-- Opening Marker --

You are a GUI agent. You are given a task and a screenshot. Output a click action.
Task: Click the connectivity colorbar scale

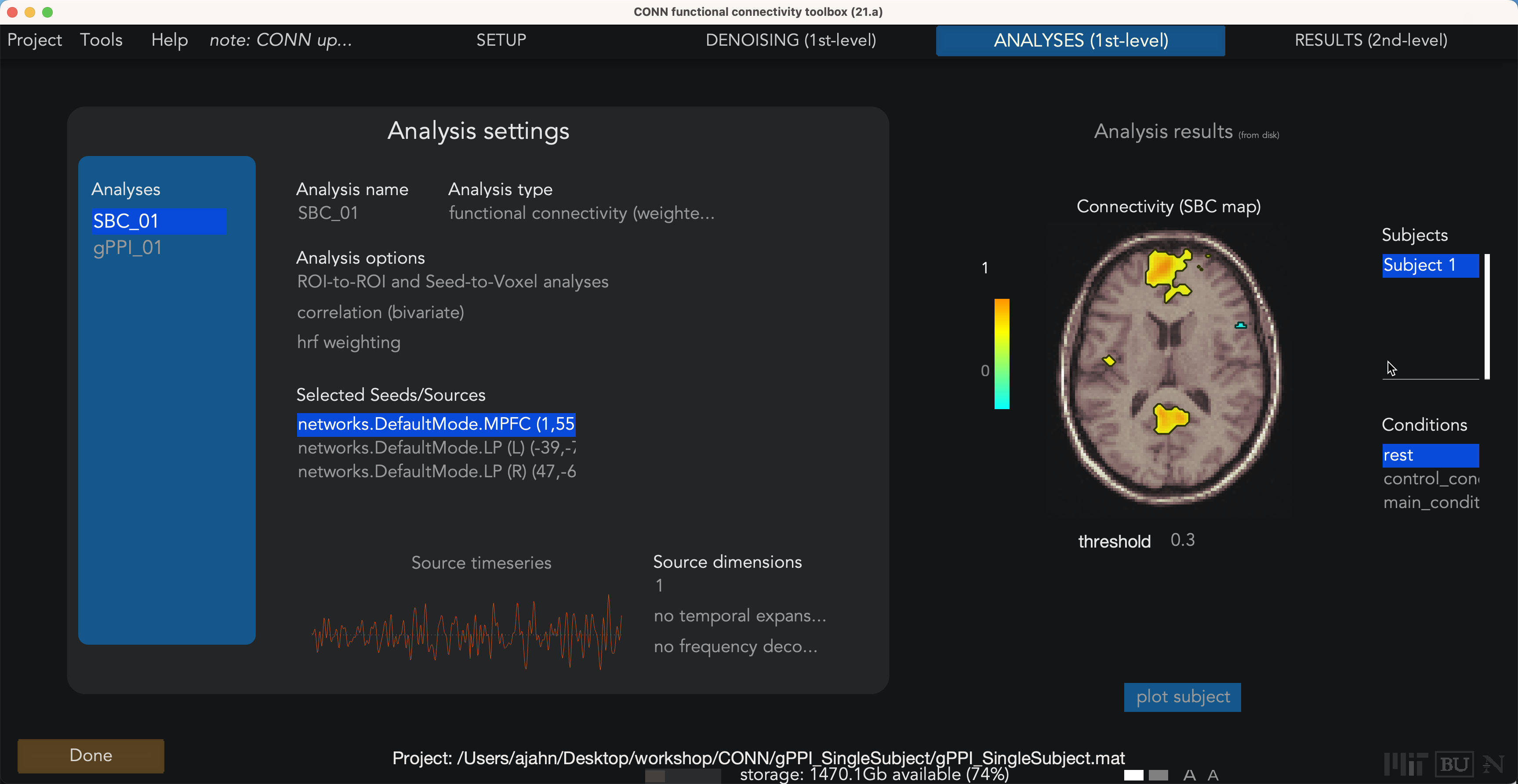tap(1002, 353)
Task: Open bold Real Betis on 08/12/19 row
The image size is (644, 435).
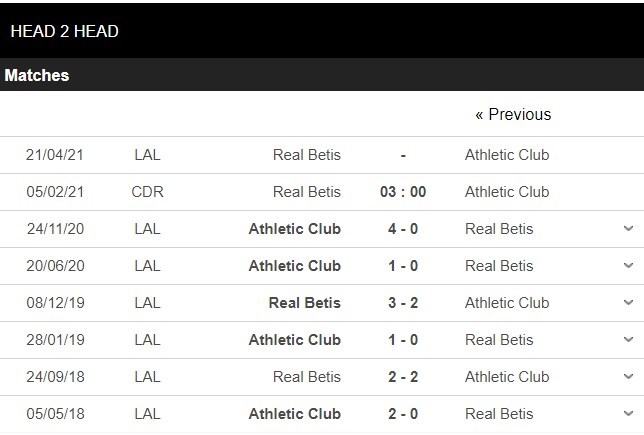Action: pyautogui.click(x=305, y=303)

-- Closing Marker --

The entries above need to be repeated word for word, minus their pictures.

You are a GUI agent. You are given a task and a screenshot. Output a click action.
Task: Click the connectivity colorbar scale

tap(1002, 353)
Task: Open bold Real Betis on 08/12/19 row
The image size is (644, 435).
Action: pyautogui.click(x=305, y=303)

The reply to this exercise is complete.